Prometo que antes de la _voz de ánimo_ de *Martine *aún no lo tenía.

Ahora ya no caben cábalas...

EDIT: fuente


----------



## Gévy

Abracadabra, pata de cabra, et le mage Víctor fait son tour de passe-passe ! 

Oui, la phrase est légèrement différente et tellement plus claire ! Ce tour d'horizon des blocages et des revanches... ah, ça redevient une phrase logique. 

Bisous, 

Gévy


----------



## Víctor Pérez

La frase estaba muy bien redactada. Lo que ocurre es que, *Rightbabel*, en su afán por simplificarnos la tarea , no nos la dio completa (petit cachotier, va!).

La frase original:

* Elle offre ici un tour d’horizon des blocages persistants auxquels se heurtent les femmes occidentales, ainsi que des revanches plus ou moins subtiles d’une domination mise à mal par la contestation féministe.

Datos proporcionados:
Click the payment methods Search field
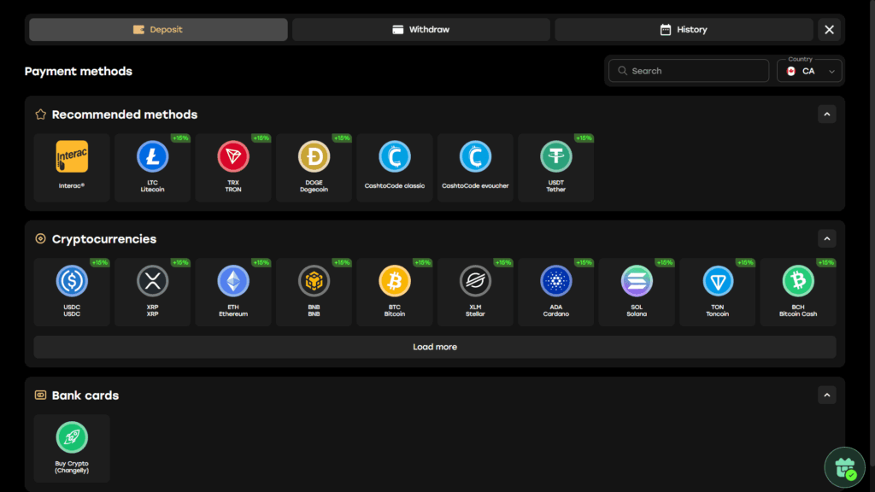875x492 pixels. pos(688,71)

Ejercicio propuesto 1:
Transcribe del extracto, tal cual aparece, el fragmento que se abre con las palabras que contienen "## Víctor Pérez" y se cierra con "(petit cachotier, va!).".
Ejercicio propuesto 2:
Según Víctor Pérez en el extracto, ¿qué le pasaba a la frase y a qué se debía?

Respuesta correcta 1:
## Víctor Pérez

La frase estaba muy bien redactada. Lo que ocurre es que, *Rightbabel*, en su afán por simplificarnos la tarea , no nos la dio completa (petit cachotier, va!).

Respuesta correcta 2:
La frase estaba muy bien redactada, pero no se había dado completa. Esto se debía a que Rightbabel, en su afán por simplificar la tarea, no la ofreció entera.